Válido para os serviços financeiros, mas mais válido para bancos corporativos e de investimento.
Fintechs, the name given to start-ups and more-established companies using technology to make financial services more effective and efficient, have lit up the global banking landscape over the past three to four years. But whereas much market and media commentary has emphasized the threat to established banking models, the opportunities for incumbent organizations to develop new partnerships aimed at better cost control, capital allocation, and customer acquisition are growing.
We estimate that a substantial majority—almost three-fourths—of fintechs focus on retail banking, lending, wealth management, and payment systems for small and medium-size enterprises (SMEs). In many of these areas, start-ups have sought to target the end customer directly, bypassing traditional banks and deepening an impression that they are disrupting a sector ripe for innovation.
However, our most recent analysis suggests that the structure of the fintech industry is changing and that a new spirit of cooperation between fintechs and incumbents is developing. We examined more than 3,000 companies in the McKinsey Panorama FinTech database and found that the share of fintechs with B2B offerings has increased, from 34 percent of those launched in 2011 to 47 percent of last year’s start-ups. (These companies may maintain B2C products as well.) B2B fintechs partner with, and provide services to, established banks that continue to own the relationship with the end customer.
Corporate and investment banking is different. The trend toward B2B is most pronounced in corporate and investment banking (CIB), which accounts for 15 percent of all fintech activity across markets. According to our data, as many as two-thirds of CIB fintechs are providing B2B products and services. Only 21 percent are seeking to disintermediate the client relationship, for example, by offering treasury services to corporate-banking clients. And less than 12 percent are truly trying to disrupt existing business models, with sophisticated systems based on blockchain technology, for instance (exhibit).
Assets and relationships matter. It’s not surprising that in CIB the nature of the interactions between banks and fintechs should be more cooperative than competitive. This segment of the banking industry, after all, is heavily regulated. Clients typically are sophisticated and demanding, while the businesses are either relationship and trust based (as is the case in M&A, debt, or equity investment banking), capital intensive (for example, in fixed-income trading), or require highly specialized knowledge (demanded in areas such as structured finance or complex derivatives). Lacking these high-level skills and assets, it’s little wonder that most fintechs focus on the retail and SME segments, while those that choose corporate and investment banking enter into partnerships that provide specific solutions with long-standing giants in the sector that own the technology infrastructure and client relationships.

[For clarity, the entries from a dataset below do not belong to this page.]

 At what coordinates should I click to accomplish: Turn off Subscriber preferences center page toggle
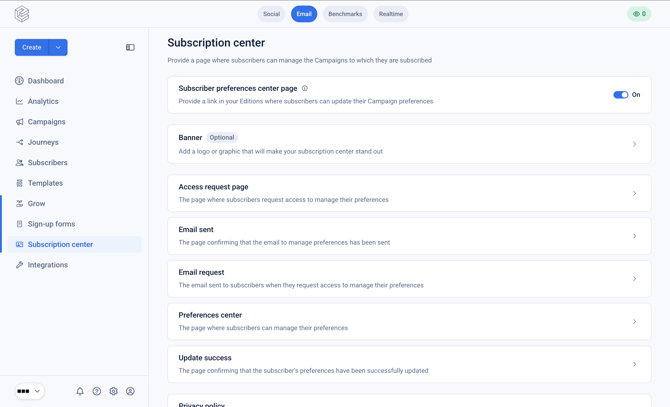(x=620, y=95)
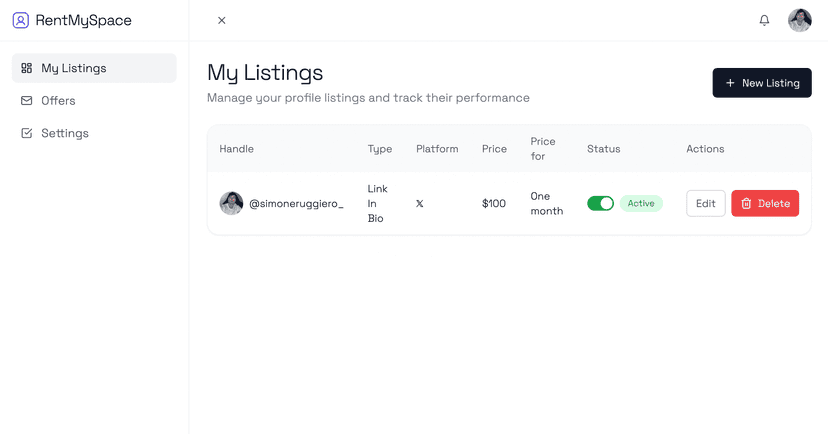The image size is (828, 434).
Task: Collapse the sidebar with the X icon
Action: (x=222, y=20)
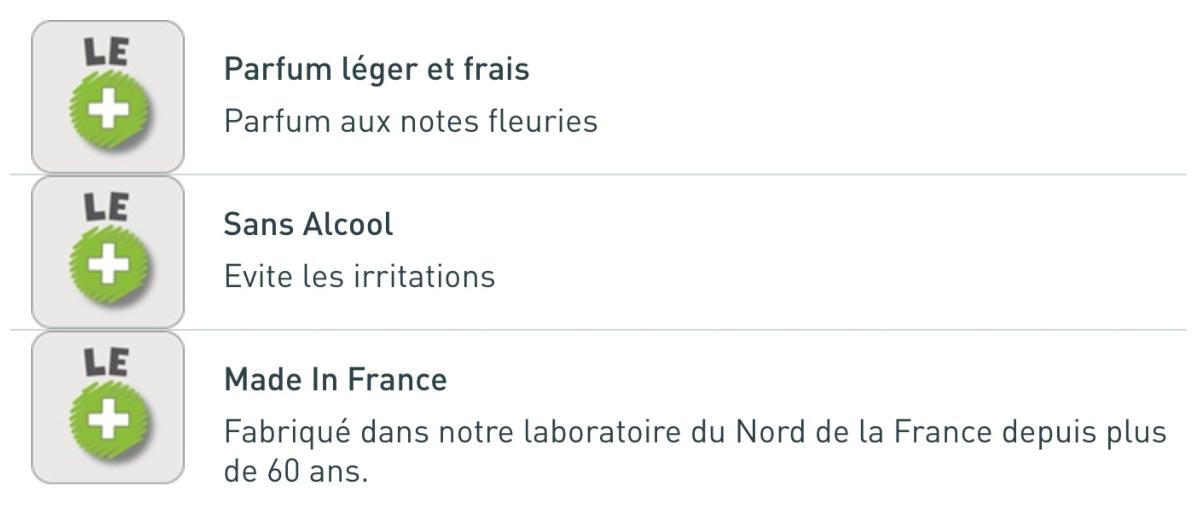Screen dimensions: 1200x506
Task: Select the Made In France heading
Action: pyautogui.click(x=336, y=381)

These CIB enablers, as we call them, dedicated to improving one or more elements of the banking value chain, have also been capturing most of the funding. In fact, they accounted for 69 percent of all capital raised by CIB-focused fintechs over the past decade.
Staying ahead. None of this means that CIB players can let their guard down. New areas of fintech innovation are emerging, such as multidealer platforms that target sell-side businesses with lower fees. Fintechs also are making incursions into custody and settlement services and transaction banking. Acting as aggregators, these types of start-ups focus on providing simplicity and transparency to end customers, similar to the way price-comparison sites work in online retail. Incumbent banks could partner with these players, but the nature of the offerings of such start-ups would likely lead to lower margins and revenues.

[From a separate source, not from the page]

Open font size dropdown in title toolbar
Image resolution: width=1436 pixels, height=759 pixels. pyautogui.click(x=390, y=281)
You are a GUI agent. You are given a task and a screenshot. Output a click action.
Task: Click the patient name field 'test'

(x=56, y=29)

In general, wholesale banks that are willing to adapt can capture a range of new benefits. Fintech innovations can help them in many aspects of their operations, from improved costs and better capital allocation to greater revenue generation. And while the threat to their business models remains real, the core strategic challenge is to choose the right fintech partners. There is a bewildering number of players, and cooperating can be complex (and costly) as CIB players test new concepts and match their in-house technical capabilities with the solutions offered by external providers. Successful incumbents will need to consider many options, including acquisitions, simple partnerships, and more-formal joint ventures.